In political circles last month, "there was talk that the Democrats' margin of victory [in Louisiana] was living in the Astrodome in Houston," said Ronald D. Utt, a senior researcher at the Heritage Foundation.
That reality has left some Democrats concerned that the party could lose its tenuous grip on power. Both Gov. Kathleen Babineaux Blanco's 2003 election win and Sen. Mary Landrieu's 2002 reelection victory came with margins of fewer than 60,000 votes, which included overwhelming support from African Americans.
"All of that's gone. So you are going to have a restructuring," said state Sen. Derrick Shepherd (D-New Orleans), a member of the elections task force.
Also, Louisiana is likely to lose one of its seven congressional seats -- a prospect that had loomed before the storms and has now been solidified because of the state's population loss.
With Louisiana subject to provisions of the Voting Rights Act requiring the U.S. Justice Department to approve any substantive changes in election districts and processes, national civil rights organizations are keeping close watch on how political power in the state is being reshaped.
"We are concerned that there are both a land grab and a power grab going on," said Theodore M. Shaw, president of the NAACP Legal Defense and Educational Fund. "If there is not a significant return of black residents to New Orleans in the near future, at what time will there be an attempt to redistrict?"
Although Nagin and other officials have been campaigning to persuade residents to return to New Orleans, it is unclear how many plan to come back. In a survey of 680 randomly selected New Orleans evacuees at eight Houston shelters conducted Sept. 10 to 12 by The Washington Post, the Henry J. Kaiser Family Foundation and the Harvard School of Public Health, about 44 percent said they do not intend to return home.
Already, a Republican congressional candidate has noted that if depopulated parishes are subtracted from his district, Rep. Charlie Melancon (D), who won election with 50.2 percent of the vote in 2004, would have received 43 percent of the vote.
In comments to the Houston Chronicle, Housing and Urban Development Secretary Alphonso Jackson triggered a controversy by acknowledging that New Orleans will lose population because of Katrina, and suggesting that parts of the low-lying Ninth Ward may never be rebuilt.
"Whether we like it or not, New Orleans is not going to be 500,000 people for a long time," he said. "New Orleans is not going to be as black as it was for a long time, if ever again."
Adm.

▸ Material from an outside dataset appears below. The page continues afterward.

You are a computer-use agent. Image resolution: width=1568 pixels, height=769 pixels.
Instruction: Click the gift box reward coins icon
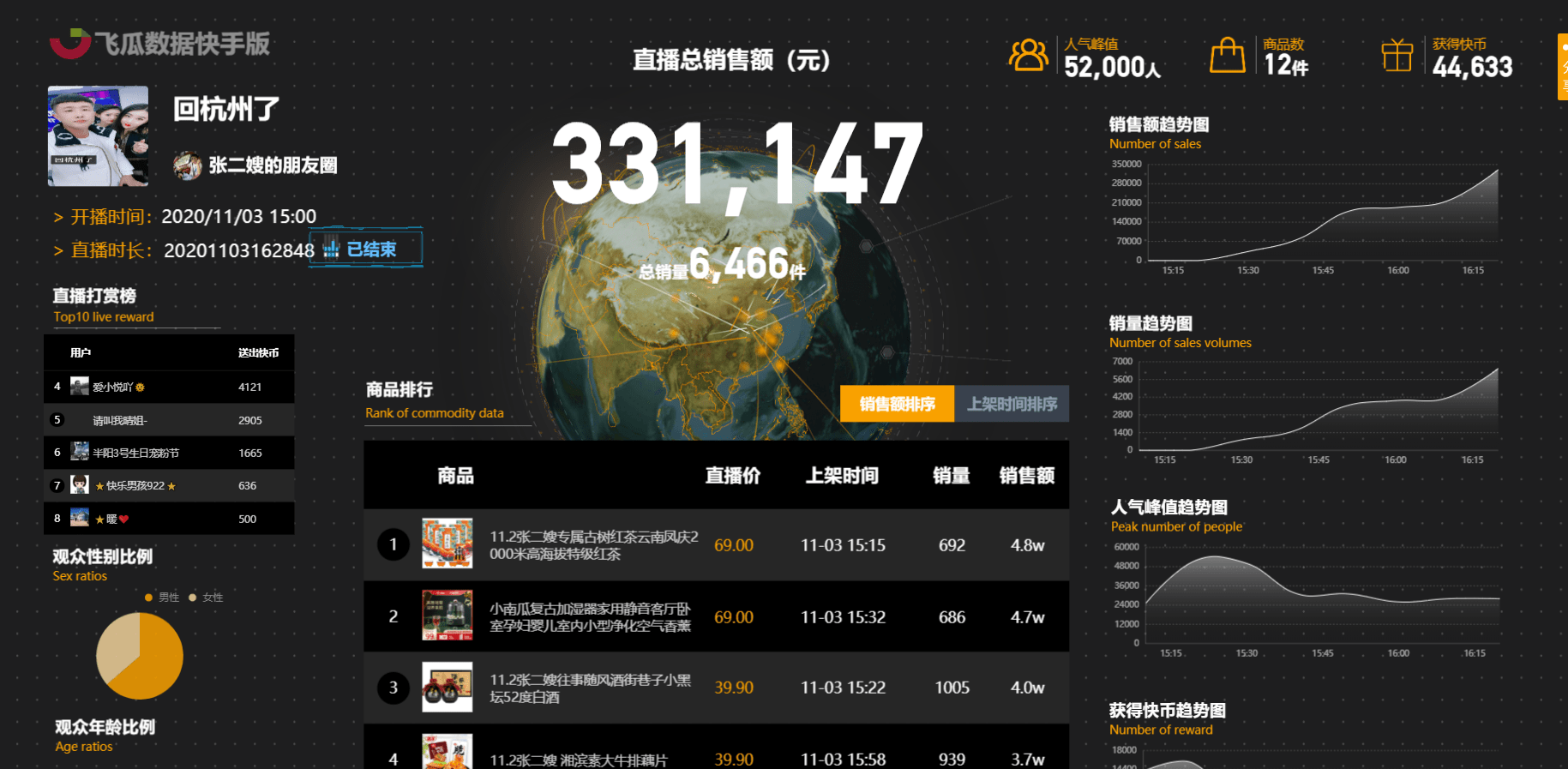pos(1397,56)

Allen said Wednesday that Louisiana storm victims who need the government's help with housing will be offered choices on where to settle, but only after it is determined that they cannot return to the state. "The premium is going to be placed on putting [people] in Louisiana, because that's the governor's wish, and we support that," he said.
Kim Hunter Reed, Blanco's director of policy and planning, acknowledged the state's interest in retaining its residents, but said the test will be whether southern Louisiana can be rebuilt into a place worth returning to, with jobs, strong schools, health care and housing.
"Obviously, we have a great interest in bringing our citizens who are out of state back to Louisiana as close to their homes as possible and back home," Reed said. "We know our citizens will have a yearning to return home, and we want our state to be ready to receive them."